GIVEN DATA Block Start
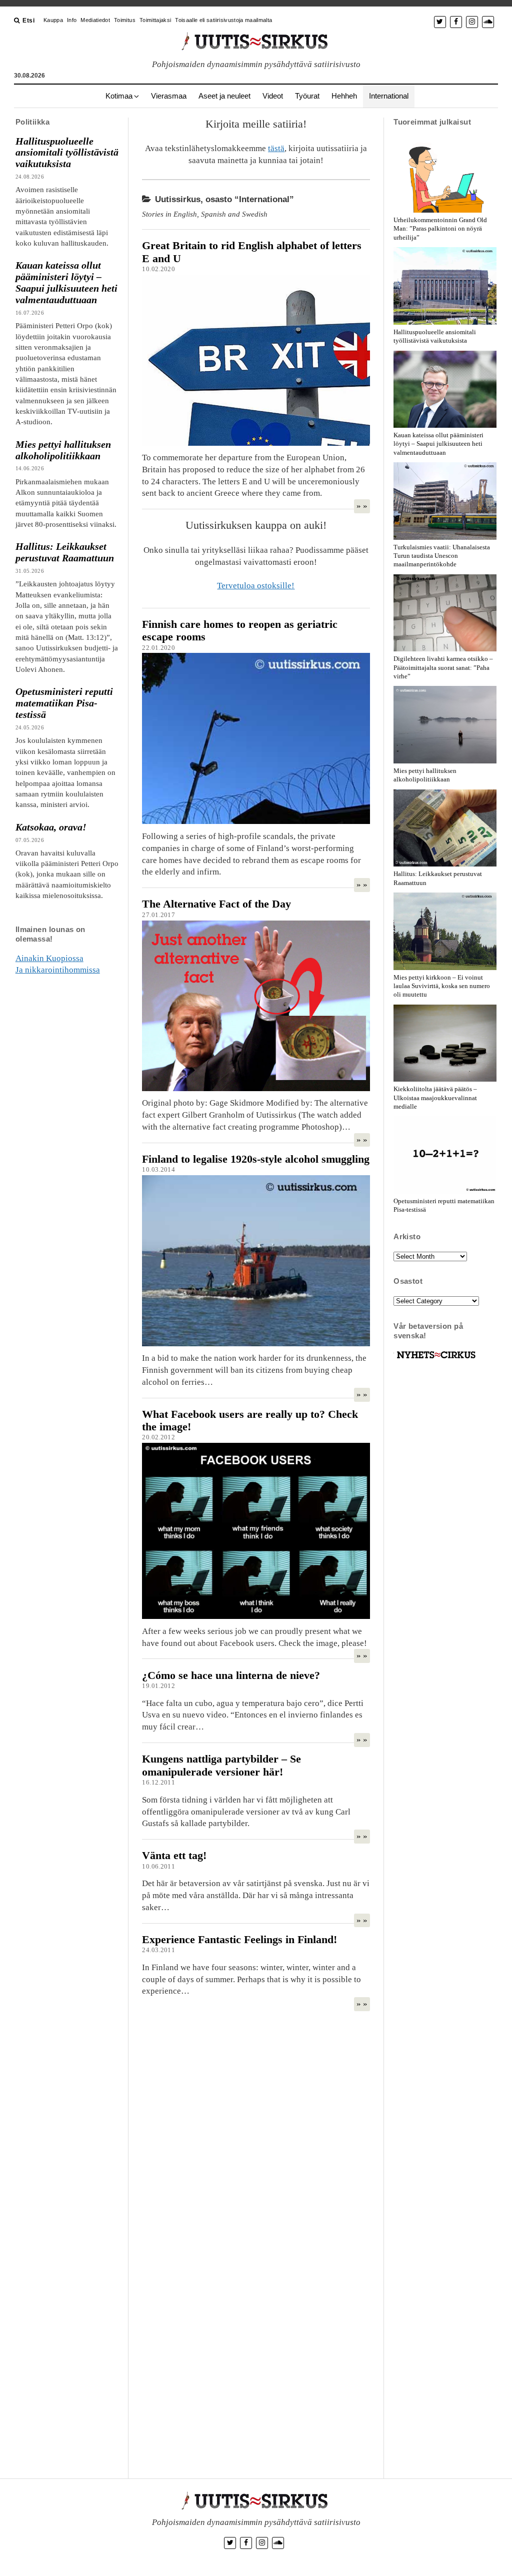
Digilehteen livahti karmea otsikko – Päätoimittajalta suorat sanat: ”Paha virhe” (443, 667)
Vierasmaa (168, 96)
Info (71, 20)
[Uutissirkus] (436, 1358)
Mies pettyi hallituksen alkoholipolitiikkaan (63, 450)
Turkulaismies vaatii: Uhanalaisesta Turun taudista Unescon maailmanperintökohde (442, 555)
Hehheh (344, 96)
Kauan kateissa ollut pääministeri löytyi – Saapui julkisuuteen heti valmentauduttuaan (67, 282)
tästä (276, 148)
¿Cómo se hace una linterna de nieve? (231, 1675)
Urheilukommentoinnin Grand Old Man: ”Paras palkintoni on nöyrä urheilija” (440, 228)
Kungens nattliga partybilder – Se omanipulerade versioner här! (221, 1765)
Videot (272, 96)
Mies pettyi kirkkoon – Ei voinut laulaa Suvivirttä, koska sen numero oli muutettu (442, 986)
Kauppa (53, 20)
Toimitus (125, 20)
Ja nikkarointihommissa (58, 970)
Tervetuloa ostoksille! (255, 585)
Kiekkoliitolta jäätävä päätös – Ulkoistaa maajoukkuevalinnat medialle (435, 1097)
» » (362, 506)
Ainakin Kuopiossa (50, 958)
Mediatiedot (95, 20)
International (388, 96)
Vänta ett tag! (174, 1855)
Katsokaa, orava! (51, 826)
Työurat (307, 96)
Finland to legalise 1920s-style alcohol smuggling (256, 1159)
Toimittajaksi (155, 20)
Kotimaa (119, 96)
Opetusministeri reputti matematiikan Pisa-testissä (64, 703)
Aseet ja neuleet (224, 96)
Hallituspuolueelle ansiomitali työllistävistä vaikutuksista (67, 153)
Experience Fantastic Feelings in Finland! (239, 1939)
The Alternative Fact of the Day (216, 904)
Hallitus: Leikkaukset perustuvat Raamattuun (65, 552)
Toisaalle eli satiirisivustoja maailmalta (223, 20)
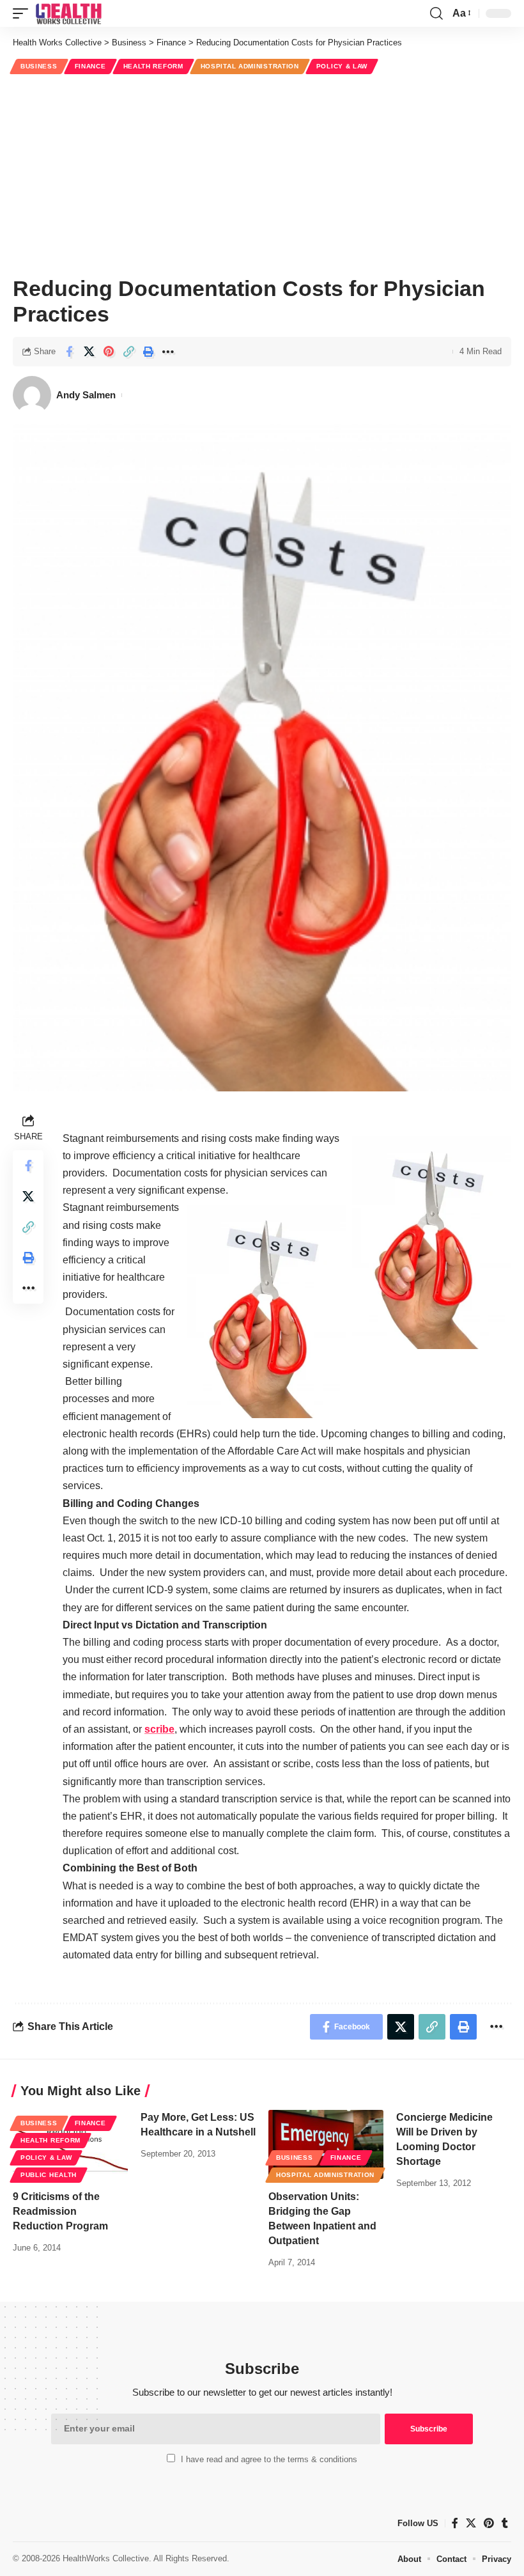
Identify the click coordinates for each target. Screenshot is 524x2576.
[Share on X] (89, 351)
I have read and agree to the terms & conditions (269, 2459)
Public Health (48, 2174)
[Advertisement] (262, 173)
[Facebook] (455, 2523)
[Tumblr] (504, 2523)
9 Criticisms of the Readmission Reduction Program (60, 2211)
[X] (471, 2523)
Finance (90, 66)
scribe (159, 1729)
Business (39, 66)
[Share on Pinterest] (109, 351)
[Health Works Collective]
GIVEN DATA Block End
# TASK TO CARRY OUT
Above are records; repeat only the lines starting at the line with "Hehheh (344, 96)" and ending at the line with "Katsokaa, orava! (51, 826)", exactly as they appear, both included.

# EXERCISE RESULT
Hehheh (344, 96)
Kauan kateissa ollut pääministeri löytyi – Saapui julkisuuteen heti valmentauduttuaan (67, 282)
tästä (276, 148)
¿Cómo se hace una linterna de nieve? (231, 1675)
Urheilukommentoinnin Grand Old Man: ”Paras palkintoni on nöyrä urheilija” (440, 228)
Kungens nattliga partybilder – Se omanipulerade versioner här! (221, 1765)
Videot (272, 96)
Mies pettyi kirkkoon – Ei voinut laulaa Suvivirttä, koska sen numero oli muutettu (442, 986)
Kauppa (53, 20)
Toimitus (125, 20)
Ja nikkarointihommissa (58, 970)
Tervetuloa ostoksille! (255, 585)
Kiekkoliitolta jäätävä päätös – Ulkoistaa maajoukkuevalinnat medialle (435, 1097)
» » (362, 506)
Ainakin Kuopiossa (50, 958)
Mediatiedot (95, 20)
International (388, 96)
Vänta ett tag! (174, 1855)
Katsokaa, orava! (51, 826)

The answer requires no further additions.